Your assignment:
Repeat only the stretch of lines below that runs from the line with "Where should I click to: Open the Blog" through the line with "The width and height of the screenshot is (1970, 1306).", unaltered.

[Extracted data entries]
---

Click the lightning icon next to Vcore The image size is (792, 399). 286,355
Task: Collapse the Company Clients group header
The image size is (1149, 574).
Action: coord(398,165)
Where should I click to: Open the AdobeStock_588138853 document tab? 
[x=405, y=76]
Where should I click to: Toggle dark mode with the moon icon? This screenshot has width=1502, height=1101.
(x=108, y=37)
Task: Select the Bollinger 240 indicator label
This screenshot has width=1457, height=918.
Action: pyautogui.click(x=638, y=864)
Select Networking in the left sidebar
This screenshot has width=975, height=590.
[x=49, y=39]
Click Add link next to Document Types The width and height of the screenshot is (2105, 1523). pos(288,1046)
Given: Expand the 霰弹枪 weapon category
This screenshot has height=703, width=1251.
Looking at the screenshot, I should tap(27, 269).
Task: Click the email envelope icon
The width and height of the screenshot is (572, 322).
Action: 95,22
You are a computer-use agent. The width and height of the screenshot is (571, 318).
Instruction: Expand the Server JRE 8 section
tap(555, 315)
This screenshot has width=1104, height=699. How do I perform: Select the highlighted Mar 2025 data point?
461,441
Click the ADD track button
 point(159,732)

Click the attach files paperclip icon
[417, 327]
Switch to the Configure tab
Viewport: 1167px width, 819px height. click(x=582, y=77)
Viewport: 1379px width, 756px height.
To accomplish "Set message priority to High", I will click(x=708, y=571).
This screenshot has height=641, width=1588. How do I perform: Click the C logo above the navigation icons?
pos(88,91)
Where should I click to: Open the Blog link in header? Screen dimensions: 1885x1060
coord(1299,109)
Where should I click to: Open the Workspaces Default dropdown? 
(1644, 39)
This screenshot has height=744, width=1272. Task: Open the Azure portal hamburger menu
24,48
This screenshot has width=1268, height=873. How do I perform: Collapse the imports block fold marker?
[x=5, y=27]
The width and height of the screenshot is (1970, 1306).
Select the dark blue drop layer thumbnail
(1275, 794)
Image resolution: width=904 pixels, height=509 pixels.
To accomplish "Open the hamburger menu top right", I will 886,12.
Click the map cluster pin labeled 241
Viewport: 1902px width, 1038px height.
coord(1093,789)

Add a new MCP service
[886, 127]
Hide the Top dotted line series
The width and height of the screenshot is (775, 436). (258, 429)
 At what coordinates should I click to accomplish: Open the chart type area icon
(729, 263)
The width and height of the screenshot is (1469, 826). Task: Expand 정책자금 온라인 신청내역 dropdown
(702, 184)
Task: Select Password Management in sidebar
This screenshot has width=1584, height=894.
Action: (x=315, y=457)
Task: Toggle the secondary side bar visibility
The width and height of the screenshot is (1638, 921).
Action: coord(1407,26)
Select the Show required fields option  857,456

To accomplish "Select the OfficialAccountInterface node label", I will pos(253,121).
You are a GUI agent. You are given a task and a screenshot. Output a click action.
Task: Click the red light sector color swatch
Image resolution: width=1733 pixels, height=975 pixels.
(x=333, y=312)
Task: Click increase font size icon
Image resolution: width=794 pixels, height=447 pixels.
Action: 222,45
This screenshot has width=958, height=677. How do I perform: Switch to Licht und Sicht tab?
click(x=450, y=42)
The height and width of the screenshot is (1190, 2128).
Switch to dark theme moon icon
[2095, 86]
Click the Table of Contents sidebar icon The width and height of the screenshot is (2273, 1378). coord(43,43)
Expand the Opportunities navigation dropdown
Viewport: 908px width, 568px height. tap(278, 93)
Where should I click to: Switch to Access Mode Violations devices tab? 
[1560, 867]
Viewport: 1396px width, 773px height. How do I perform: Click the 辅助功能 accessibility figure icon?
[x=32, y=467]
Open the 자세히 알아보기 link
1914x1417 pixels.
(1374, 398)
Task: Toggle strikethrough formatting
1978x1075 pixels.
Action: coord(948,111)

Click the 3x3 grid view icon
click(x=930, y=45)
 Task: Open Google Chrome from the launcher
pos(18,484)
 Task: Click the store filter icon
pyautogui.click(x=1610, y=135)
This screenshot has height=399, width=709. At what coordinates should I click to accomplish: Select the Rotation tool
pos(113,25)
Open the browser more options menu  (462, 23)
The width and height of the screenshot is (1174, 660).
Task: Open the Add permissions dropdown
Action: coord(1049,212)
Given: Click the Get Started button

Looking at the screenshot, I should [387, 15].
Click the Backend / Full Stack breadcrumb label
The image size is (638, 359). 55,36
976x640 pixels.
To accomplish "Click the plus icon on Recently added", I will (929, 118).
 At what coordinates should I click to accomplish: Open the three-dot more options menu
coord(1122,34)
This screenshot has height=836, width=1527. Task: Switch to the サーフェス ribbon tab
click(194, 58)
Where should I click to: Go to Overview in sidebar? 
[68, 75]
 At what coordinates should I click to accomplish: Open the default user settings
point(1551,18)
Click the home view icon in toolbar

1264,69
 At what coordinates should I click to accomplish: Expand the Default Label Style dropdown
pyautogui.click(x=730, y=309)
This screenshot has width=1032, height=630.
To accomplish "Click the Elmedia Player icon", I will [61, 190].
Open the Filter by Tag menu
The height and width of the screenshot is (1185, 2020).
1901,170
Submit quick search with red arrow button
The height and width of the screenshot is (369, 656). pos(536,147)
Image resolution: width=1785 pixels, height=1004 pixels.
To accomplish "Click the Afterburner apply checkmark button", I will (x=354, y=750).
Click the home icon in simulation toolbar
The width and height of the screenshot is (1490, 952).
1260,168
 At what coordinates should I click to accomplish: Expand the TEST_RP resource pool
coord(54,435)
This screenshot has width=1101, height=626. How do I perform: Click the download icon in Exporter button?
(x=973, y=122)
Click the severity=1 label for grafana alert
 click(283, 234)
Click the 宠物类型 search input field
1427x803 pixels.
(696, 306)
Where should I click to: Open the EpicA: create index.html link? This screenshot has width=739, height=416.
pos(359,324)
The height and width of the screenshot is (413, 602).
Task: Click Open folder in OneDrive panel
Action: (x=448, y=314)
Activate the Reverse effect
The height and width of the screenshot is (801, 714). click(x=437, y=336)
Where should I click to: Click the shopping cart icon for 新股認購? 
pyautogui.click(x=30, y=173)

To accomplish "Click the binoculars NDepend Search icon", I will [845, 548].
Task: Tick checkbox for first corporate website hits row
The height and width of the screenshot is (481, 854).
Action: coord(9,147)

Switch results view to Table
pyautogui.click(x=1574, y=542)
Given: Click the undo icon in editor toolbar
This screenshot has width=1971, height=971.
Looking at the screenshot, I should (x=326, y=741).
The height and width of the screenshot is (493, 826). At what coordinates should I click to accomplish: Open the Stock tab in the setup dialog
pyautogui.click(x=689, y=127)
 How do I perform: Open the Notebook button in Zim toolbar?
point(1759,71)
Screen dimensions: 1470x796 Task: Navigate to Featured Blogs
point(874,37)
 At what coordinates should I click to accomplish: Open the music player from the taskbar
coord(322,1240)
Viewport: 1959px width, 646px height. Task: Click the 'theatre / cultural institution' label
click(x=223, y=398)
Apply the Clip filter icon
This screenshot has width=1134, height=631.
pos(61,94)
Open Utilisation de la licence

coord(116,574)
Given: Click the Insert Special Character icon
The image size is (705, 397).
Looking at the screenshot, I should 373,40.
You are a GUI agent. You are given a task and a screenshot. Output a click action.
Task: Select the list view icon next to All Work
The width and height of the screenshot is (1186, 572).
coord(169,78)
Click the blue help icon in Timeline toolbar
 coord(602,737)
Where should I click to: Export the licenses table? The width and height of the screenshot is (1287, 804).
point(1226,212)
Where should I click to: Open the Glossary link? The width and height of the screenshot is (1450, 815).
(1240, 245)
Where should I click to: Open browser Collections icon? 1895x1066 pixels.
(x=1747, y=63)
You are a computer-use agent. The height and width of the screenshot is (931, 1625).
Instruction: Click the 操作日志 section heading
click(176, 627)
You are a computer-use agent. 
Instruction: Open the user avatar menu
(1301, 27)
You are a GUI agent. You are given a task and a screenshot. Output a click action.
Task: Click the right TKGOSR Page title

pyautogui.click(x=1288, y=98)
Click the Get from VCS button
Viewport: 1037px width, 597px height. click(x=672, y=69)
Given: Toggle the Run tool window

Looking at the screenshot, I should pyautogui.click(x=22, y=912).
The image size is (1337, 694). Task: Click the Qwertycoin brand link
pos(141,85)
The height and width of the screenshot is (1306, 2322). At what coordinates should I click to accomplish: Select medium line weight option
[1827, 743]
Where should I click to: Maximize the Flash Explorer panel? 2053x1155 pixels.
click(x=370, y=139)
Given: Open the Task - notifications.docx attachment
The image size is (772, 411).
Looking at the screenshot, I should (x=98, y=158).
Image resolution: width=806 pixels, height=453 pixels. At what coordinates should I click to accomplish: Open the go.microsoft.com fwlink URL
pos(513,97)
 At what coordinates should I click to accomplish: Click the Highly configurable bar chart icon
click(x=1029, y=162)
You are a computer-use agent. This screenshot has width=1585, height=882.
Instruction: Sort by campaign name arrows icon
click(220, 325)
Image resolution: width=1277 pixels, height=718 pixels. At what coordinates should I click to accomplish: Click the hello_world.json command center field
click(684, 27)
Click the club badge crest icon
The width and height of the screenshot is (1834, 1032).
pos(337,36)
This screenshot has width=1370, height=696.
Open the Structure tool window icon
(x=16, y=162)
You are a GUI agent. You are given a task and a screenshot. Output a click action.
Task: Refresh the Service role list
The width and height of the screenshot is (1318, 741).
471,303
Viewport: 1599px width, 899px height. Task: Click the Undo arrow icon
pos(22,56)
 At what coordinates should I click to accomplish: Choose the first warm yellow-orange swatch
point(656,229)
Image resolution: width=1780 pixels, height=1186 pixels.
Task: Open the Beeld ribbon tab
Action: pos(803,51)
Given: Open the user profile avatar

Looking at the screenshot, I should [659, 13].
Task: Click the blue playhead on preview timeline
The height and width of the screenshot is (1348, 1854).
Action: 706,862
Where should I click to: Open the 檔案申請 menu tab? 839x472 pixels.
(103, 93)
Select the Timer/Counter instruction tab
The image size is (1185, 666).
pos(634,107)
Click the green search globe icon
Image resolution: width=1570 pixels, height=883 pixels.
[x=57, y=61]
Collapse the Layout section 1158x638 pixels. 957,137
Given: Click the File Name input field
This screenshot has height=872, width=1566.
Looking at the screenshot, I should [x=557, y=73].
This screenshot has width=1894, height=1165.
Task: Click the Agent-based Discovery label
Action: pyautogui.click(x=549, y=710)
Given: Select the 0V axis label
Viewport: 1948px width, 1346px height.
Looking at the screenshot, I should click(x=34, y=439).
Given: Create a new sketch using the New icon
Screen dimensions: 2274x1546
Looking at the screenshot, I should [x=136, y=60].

---

Reply:
Where should I click to: Open the Blog link in header? Screen dimensions: 1885x1060
coord(1299,109)
Where should I click to: Open the Workspaces Default dropdown? 
(1644, 39)
This screenshot has height=744, width=1272. Task: Open the Azure portal hamburger menu
24,48
This screenshot has width=1268, height=873. How do I perform: Collapse the imports block fold marker?
[x=5, y=27]
The width and height of the screenshot is (1970, 1306).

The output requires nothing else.